The bill expands and standardizes fertility-related coverage for federal employees—reducing out-of-pocket costs and clarifying benefits—while increasing costs for taxpayers/premiums and creating short-term administrative burdens and potential ethical disputes.
Federal employees will gain explicit FEHB coverage for fertility services (including IVF, gamete preservation, and genetic embryo testing), increasing access to medical fertility care.
People who need to preserve gametes or embryos (for medical treatment or delayed childbearing) will face lower out-of-pocket costs because preservation services are covered under FEHB plans.
Federal Employees Health Benefits will have clearer, more consistent benefit design because OPM is authorized to coordinate with HHS, reducing uncertainty about what fertility services are covered across plans.
Taxpayers and/or federal employees may face higher FEHB premiums or increased federal health spending to pay for the expanded fertility benefits.
Employers and FEHB plan administrators will incur short-term administrative costs and complexity to update plan rules, provider networks, and claims systems to implement the new fertility benefits.

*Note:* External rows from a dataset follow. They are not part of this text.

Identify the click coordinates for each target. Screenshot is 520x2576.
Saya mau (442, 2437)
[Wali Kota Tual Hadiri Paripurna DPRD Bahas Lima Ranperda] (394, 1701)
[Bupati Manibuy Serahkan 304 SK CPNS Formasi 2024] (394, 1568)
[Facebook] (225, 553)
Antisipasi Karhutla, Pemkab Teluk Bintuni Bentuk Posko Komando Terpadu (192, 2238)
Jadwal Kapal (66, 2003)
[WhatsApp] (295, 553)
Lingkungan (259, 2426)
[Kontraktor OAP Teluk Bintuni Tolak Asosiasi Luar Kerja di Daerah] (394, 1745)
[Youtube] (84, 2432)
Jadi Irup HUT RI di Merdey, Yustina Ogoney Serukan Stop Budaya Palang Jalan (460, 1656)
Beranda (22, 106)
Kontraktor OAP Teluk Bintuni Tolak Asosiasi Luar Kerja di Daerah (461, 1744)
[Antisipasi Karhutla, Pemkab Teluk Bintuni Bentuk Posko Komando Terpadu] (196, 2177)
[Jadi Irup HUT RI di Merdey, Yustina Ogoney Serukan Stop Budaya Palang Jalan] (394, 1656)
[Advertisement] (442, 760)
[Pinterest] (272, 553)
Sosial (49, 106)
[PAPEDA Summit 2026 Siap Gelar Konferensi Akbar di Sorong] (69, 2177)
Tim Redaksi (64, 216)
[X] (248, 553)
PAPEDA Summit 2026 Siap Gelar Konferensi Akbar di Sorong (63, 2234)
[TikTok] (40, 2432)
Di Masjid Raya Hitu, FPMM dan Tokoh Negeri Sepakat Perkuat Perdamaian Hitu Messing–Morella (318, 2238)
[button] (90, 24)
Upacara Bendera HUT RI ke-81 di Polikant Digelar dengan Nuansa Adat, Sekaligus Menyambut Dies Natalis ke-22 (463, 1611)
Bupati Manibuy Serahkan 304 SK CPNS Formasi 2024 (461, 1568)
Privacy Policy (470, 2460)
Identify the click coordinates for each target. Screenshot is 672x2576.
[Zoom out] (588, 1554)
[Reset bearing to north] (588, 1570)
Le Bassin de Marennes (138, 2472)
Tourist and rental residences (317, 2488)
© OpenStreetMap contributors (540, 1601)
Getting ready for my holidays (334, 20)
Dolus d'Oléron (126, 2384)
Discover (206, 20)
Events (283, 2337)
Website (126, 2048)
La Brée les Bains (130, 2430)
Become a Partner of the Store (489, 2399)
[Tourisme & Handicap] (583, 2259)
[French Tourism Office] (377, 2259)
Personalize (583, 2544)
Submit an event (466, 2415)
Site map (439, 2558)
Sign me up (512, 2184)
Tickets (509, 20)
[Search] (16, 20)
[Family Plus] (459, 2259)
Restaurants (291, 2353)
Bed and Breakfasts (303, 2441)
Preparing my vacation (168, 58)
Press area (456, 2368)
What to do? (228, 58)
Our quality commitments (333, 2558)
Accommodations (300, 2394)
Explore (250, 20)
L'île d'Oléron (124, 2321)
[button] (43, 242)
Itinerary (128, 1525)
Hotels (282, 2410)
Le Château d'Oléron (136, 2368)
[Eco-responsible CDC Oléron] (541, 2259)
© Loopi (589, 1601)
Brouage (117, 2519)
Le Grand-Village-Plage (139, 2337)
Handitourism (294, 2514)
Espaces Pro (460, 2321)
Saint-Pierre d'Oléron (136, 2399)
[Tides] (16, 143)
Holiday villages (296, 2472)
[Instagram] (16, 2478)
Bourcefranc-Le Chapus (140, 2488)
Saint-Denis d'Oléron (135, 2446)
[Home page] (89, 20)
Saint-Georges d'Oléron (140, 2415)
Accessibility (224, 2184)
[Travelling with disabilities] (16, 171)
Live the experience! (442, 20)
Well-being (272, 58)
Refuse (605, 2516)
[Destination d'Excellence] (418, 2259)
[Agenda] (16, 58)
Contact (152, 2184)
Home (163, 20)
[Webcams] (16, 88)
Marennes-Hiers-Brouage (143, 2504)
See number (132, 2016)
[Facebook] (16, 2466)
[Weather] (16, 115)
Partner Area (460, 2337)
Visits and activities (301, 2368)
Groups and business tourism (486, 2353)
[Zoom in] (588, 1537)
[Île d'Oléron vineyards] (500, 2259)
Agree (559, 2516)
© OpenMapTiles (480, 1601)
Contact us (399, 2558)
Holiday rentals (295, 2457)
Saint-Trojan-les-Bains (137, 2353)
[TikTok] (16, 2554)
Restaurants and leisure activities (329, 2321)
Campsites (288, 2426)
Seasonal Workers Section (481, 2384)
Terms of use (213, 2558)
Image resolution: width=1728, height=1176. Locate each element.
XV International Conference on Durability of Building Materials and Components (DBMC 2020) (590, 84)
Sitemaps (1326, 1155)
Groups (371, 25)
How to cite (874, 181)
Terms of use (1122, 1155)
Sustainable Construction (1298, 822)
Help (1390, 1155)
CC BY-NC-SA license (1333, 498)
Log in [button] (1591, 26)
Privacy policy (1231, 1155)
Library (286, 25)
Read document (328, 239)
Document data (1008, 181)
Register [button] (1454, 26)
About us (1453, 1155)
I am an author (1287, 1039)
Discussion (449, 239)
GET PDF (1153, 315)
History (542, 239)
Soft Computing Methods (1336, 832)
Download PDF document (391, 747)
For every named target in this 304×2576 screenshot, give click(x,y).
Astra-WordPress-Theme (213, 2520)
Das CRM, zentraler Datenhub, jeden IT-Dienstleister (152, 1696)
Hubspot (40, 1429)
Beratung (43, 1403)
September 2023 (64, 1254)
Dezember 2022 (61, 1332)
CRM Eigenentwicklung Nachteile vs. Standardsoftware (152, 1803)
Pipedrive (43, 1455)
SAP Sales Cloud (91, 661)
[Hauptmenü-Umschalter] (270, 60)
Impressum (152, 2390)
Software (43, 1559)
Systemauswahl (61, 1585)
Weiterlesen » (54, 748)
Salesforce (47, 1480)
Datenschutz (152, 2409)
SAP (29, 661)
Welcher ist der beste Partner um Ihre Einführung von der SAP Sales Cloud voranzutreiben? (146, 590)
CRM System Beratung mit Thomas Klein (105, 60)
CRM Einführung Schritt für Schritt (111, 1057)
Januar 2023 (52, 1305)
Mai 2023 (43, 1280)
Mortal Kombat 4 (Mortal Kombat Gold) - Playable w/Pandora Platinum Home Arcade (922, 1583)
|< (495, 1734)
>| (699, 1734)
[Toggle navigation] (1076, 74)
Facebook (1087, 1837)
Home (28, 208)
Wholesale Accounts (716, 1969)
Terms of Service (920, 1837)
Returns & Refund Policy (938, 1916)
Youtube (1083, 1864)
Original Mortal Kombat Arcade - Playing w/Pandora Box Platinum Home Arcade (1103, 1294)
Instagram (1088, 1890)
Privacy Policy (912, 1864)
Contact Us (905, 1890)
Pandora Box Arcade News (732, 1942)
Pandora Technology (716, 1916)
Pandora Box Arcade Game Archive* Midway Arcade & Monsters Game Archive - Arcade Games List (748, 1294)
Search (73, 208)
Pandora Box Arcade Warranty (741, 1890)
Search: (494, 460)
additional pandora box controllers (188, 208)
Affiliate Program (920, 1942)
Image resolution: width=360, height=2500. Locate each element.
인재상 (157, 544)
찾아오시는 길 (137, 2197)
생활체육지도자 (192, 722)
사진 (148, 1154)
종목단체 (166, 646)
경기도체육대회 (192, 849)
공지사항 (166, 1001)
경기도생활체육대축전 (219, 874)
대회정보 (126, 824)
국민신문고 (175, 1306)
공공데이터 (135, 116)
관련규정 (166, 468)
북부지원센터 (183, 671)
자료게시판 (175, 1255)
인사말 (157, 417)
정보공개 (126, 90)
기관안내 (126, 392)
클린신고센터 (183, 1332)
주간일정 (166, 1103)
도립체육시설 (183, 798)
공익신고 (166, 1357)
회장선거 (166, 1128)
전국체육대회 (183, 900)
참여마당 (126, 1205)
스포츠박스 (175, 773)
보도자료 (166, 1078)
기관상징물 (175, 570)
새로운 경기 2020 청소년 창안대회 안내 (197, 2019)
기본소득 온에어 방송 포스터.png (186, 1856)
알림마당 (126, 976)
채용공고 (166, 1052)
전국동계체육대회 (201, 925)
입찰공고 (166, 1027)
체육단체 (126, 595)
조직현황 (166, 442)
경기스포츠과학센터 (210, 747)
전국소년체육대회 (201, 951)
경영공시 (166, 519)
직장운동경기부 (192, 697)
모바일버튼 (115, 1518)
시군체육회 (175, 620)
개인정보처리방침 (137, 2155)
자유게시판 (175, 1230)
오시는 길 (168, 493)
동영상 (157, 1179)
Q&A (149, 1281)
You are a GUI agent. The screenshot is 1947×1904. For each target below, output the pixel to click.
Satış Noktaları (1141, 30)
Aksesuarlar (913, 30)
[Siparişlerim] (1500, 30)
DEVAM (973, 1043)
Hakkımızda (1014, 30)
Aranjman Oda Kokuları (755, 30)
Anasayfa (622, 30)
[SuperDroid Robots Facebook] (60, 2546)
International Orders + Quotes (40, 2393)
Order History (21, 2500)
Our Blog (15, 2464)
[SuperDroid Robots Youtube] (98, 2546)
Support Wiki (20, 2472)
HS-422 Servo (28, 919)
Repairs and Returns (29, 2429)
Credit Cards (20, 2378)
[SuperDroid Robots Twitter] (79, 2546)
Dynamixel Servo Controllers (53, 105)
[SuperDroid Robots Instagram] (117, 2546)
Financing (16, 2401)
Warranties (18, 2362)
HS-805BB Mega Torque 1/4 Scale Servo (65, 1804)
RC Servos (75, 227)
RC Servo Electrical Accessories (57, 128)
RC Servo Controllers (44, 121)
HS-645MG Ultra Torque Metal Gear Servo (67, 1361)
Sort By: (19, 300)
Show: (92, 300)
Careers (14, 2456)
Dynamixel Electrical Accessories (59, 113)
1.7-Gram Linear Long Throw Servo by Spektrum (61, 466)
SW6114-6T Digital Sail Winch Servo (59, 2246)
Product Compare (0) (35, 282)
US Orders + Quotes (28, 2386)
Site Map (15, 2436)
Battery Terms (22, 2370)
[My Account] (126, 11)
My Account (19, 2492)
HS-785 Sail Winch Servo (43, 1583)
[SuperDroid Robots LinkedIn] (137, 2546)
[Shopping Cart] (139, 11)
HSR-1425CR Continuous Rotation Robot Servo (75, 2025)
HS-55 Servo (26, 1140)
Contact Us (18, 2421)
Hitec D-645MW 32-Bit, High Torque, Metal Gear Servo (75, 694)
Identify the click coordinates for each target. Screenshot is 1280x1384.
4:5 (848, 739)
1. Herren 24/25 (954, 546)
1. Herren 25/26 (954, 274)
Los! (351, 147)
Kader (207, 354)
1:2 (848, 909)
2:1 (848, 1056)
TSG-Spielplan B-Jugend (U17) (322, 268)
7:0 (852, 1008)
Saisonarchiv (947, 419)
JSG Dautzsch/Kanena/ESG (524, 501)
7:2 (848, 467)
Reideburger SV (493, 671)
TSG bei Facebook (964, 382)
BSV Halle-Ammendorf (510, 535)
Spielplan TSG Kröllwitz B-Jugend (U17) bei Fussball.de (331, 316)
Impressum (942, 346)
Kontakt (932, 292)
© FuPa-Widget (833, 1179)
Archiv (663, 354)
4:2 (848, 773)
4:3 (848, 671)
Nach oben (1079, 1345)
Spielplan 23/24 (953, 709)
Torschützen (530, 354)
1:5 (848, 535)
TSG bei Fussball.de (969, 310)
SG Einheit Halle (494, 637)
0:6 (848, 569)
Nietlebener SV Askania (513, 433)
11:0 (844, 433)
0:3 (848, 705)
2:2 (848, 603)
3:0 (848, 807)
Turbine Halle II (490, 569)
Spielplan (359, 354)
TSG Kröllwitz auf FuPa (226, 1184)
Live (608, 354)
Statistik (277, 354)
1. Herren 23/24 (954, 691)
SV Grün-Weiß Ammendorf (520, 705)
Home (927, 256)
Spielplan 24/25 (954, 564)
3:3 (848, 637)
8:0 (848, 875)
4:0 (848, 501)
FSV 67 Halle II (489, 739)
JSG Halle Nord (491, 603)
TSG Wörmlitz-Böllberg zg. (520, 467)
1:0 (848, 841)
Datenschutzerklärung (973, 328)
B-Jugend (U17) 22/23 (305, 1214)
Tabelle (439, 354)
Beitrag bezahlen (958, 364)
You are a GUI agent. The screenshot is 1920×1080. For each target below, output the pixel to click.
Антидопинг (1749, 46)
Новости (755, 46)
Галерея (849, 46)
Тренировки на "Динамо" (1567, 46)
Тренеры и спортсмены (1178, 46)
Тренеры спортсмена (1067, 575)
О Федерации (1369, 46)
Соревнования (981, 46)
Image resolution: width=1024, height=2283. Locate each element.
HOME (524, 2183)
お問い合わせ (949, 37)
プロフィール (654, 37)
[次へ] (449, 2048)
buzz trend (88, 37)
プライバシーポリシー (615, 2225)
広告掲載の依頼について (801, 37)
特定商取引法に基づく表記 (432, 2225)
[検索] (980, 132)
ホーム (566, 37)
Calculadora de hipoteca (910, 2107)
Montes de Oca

Some enrollees may have ethical, legal, or privacy concerns about coverage for services like embryo genetic testing and gamete donation, potentially prompting disputes over coverage limits or eligibility.
Based on analysis of 2 sections of legislative text.
Requires FEHB plans to cover fertility treatment benefits (e.g., gamete preservation, artificial insemination, IVF, embryo testing, fertility drugs, gamete donation) with OPM/HHS guidance.
Introduced February 27, 2025 by Tammy Duckworth · Last progress February 27, 2025
Adds fertility treatment benefits to the Federal Employees Health Benefits (FEHB) program’s list of covered health benefits. The law defines covered fertility services—such as gamete preservation, artificial insemination, assisted reproductive technologies (including IVF), embryo genetic testing, fertility medications, and gamete donation—and directs the Office of Personnel Management (OPM), working with HHS, to determine other appropriate fertility-related services. The change becomes effective one year after enactment.